It's ... complicated. France does have a concept of "liberté d'expression" (literally "freedom of speech"), but it isn't equivalent to the US 1st amendment.
That won't help you if you don't read french, but you can see here that while the "Déclaration des droits de l'homme et du citoyen" from 1789 has a concept somehow similar to "freedom of speech", a lot of exceptions have been created since then.
In practice you're correct that France doesn't have what US citizen mean by "freedom of speech". Though that becomes messy because the literal translation of the expression actually exists in the law, but with a different meaning.
Which means that freedom of speech is (in some cases) limited because of the religious freedom of others. It doesn't mean that freedom of speech doesn't exist, it means that the "balancing exercise" between certain Rights is performed differently.
Edit: There is no state in the world where there exists some sort of "absolute freedom of speech".
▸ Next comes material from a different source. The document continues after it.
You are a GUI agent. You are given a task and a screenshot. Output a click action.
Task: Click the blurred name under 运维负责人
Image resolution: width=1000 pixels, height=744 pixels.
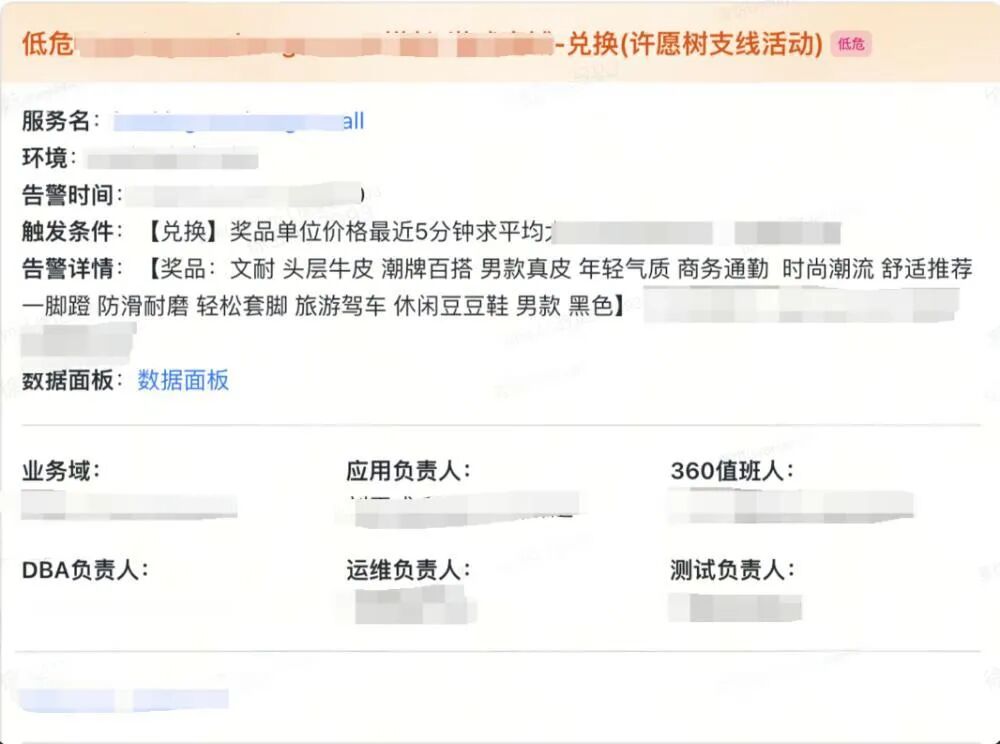(x=415, y=604)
The "freedom of speech" discussed here is a legal concept, known as the 1st amendment of the US constitution. The common definition isn't really relevant. And it's true that France doesn't actually have such a thing guaranteed by the law. The closest you have is "liberté d'expression" which isn't as broad as "freedom of speech" in the US sense, and doesn't guarantee the same level of freedom.
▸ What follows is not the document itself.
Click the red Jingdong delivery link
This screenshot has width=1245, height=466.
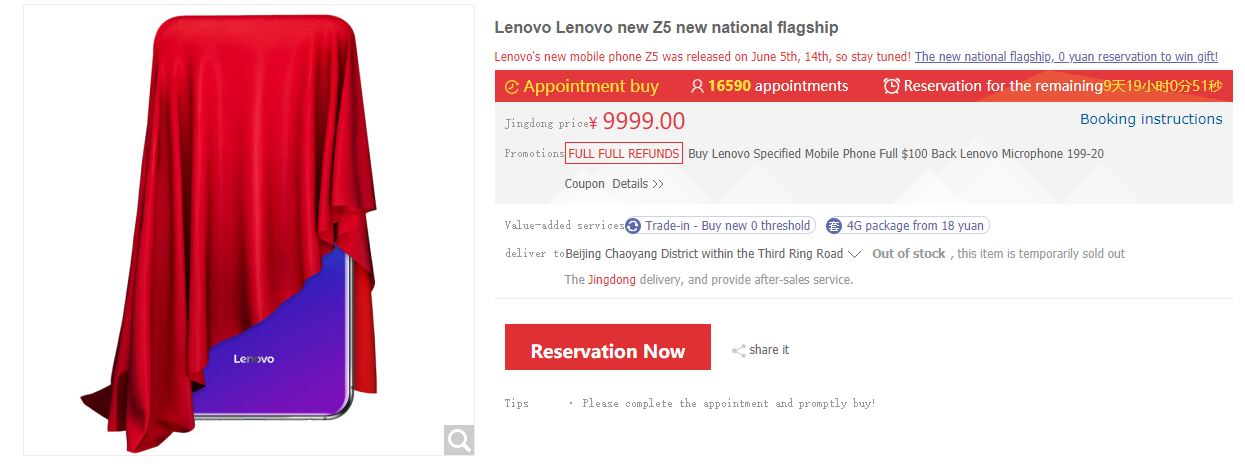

It's not clear to me why "actual freedom of speech" should be equal to what is guaranteed by the US constitution. That would be like me saying "The US doesn't have the 'Right to Life'" because I'm exclusively applying the European definition of that term.
Freedom of expression/freedom of speech is guaranteed in some way in all Western nations, the difference – as you correctly point out – is the degree to which other rights are also taken into account when applying the Right to freedom of speech. But that's an extremely important distinction and it cannot be said that France doesn't have Freedom of speech.